According to NHTSA’s Standing General Order crash reports, Tesla has reported 9 crashes involving its robotaxi fleet in Austin, Texas between July and November 2025:
- November 2025: Right turn collision
- October 2025: Incident at 18 mph
- September 2025: Hit an animal at 27 mph
- September 2025: Collision with cyclist
- September 2025: Rear collision while backing (6 mph)
- September 2025: Hit a fixed object in parking lot
- July 2025: Collision with SUV in construction zone
- July 2025: Hit fixed object, causing minor injury (8 mph)
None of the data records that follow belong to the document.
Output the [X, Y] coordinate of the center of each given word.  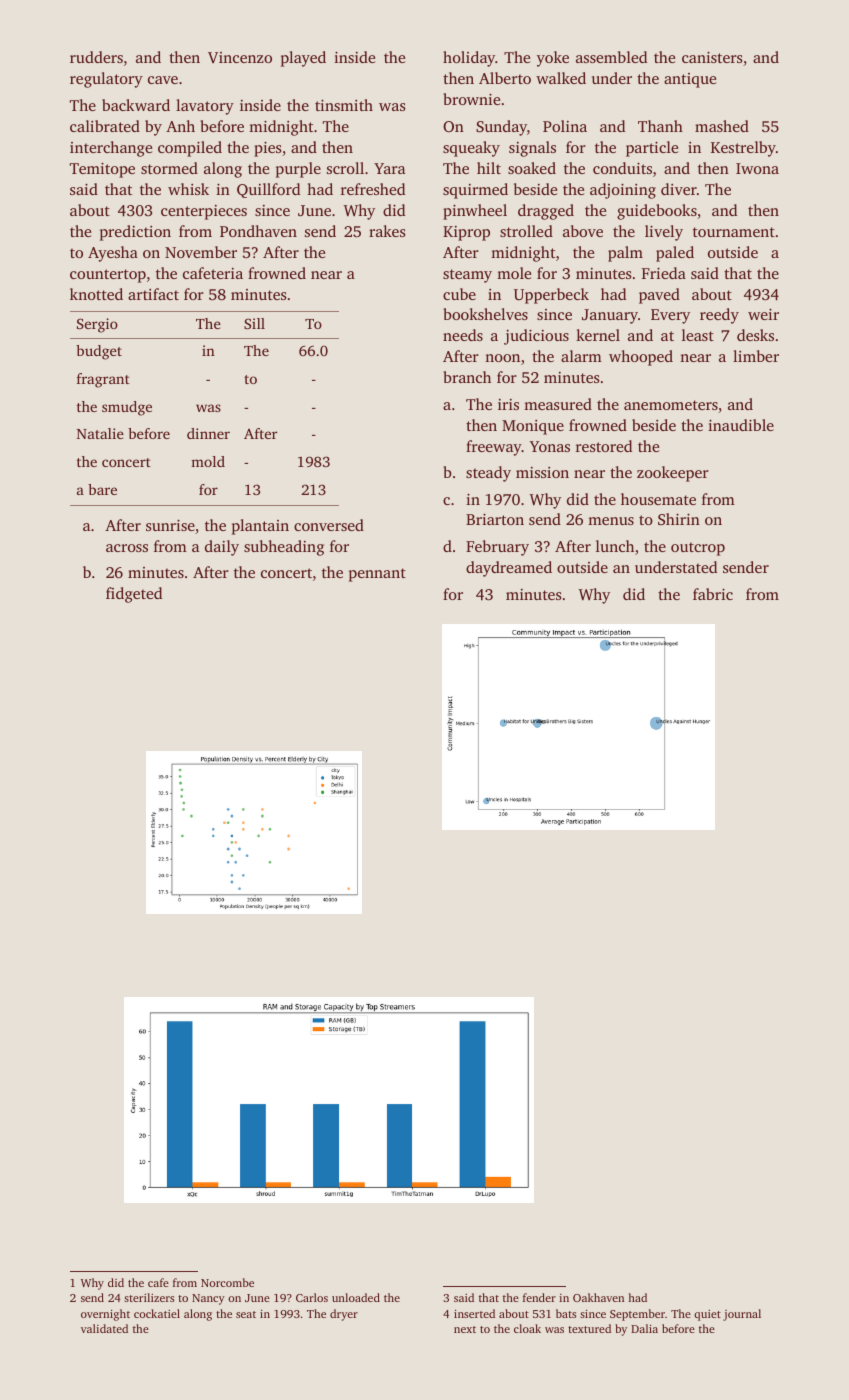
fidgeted [134, 595]
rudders [96, 57]
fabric [713, 594]
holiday [469, 59]
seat [246, 1314]
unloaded [356, 1297]
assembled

- July 2025: Right turn collision with SUV
According to a chart in Tesla’s Q4 2025 earnings report showing cumulative robotaxi miles, the fleet has traveled approximately 500,000 miles as of November 2025. That works out to roughly one crash every 55,000 miles.


To me, this illustrates exactly why “human supervised” autonomous driving makes no sense. Nobody can sit there hour after hour, day after day doing nothing at all and still be ready to intervene in a moments notice. The whole point of autonomous driving is to take away the mental work of driving.
Also, when you’re driving, you have perfect knowledge of your own intentions. If you don’t know the intentions of the system, you’re purely reacting to all of the information presented to you which is a small subset of all information the car sees. Is the car swerving because a kid ran in front when you weren’t looking that way? No way to know in the moment whether a sudden input is life ending or life saving. The only reason supervised autonomous driving is considered acceptable by anybody is because the alternative is for car companies to take responsibility in the event of an accident. Politicians and car companies are happy for some flunky behind the wheel to take the heat.